Actually, our understanding is same. Probably, I am not explaining it
right. Hope we get there soon.
>
>> That said, I’m open to not having a dedicated group if we can still support all the features that PLZA provides without it.
>
> I find that enabling user space to share CLOSID/RMID between user space
> and kernel space to indeed support what PLZA provides. I think I am missing
> something here since below proposal again attempts to isolate a resource group
> (CLOSID) for kernel work.
No. I dont want to isolate a group just for PLZA. All I am saying is, we
should provide option to create a dedicated group if the user wants to
do it.
>
>>>> Add a file, "info/kmode_monitor", to describe how kmode is monitored.
>>>>
>>>> # cat info/kmode_monitor
>>>> [inherit_ctrl_and_mon] <- Kernel uses the same CLOSID/RMID as user. Default option for the "global"
>>>> assign_ctrl_inherit_mon <- One CLOSID for all kernel work; RMID inherited from user.
>>>> assign_ctrl_assign_mon <- One resource group (CLOSID+RMID) for all kernel work. Default option for "cpu" type.
>>>
>>> My first thought is that the naming is confusing. resctrl has a very strong relationship between
>>> "RMID" and "monitoring" so naming a file "monitor" that deals with allocation/ctrl/CLOSID is
>>> potentially confusion.
>>>
>>> Apart from that, while I think I understand where you are going by separating the mode into
>>> two files I am concerned about future complications needing to accommodate all different
>>> combinations of the (now) essentially two modes. My preference is thus to keep this simple by
>>> keeping the mode within one file.
>>>
>>> Even so, when stepping back, it does not really look like we need to separate the "global"

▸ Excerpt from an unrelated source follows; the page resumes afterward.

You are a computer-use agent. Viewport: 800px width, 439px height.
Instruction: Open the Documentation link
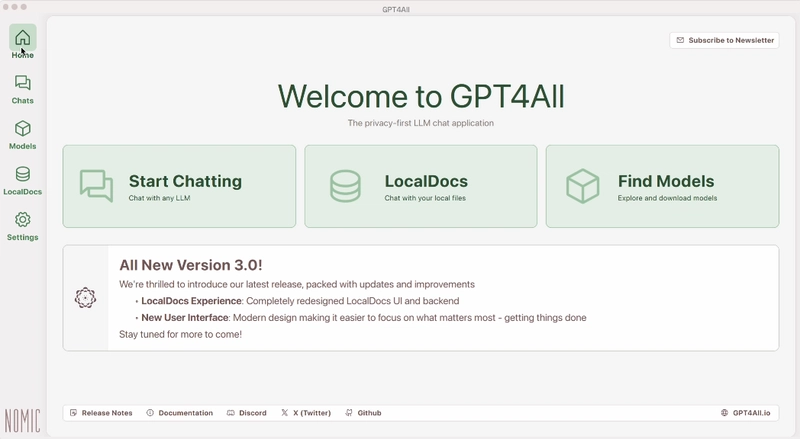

>>> and "per CPU" modes. We could just have a single "per CPU" mode and the "global" is just
>>> its default of "all CPUs", no?
>>
>> Yes. That correct.
>>
>>>
>>> Consider, for example, the implementation just consisting of:
>>>
>>> # cat info/kernel_mode
>>> [inherit_ctrl_and_mon]
>>> global_assign_ctrl_inherit_mon_per_cpu
>>> global_assign_ctrl_assign_mon_per_cpu
>>>
>>>>
>>>> Rename “kernel_mode_assignment” to “kmode_group” to assign the specific group to kmode. This file usage is same as before.
>>>>
>>>> #cat info/kmode_groups (Renamed "kernel_mode_assignment")
>>>> //
>>>
>>> Please consider the intent of this file when thinking about names. The idea is that "info/kernel_mode"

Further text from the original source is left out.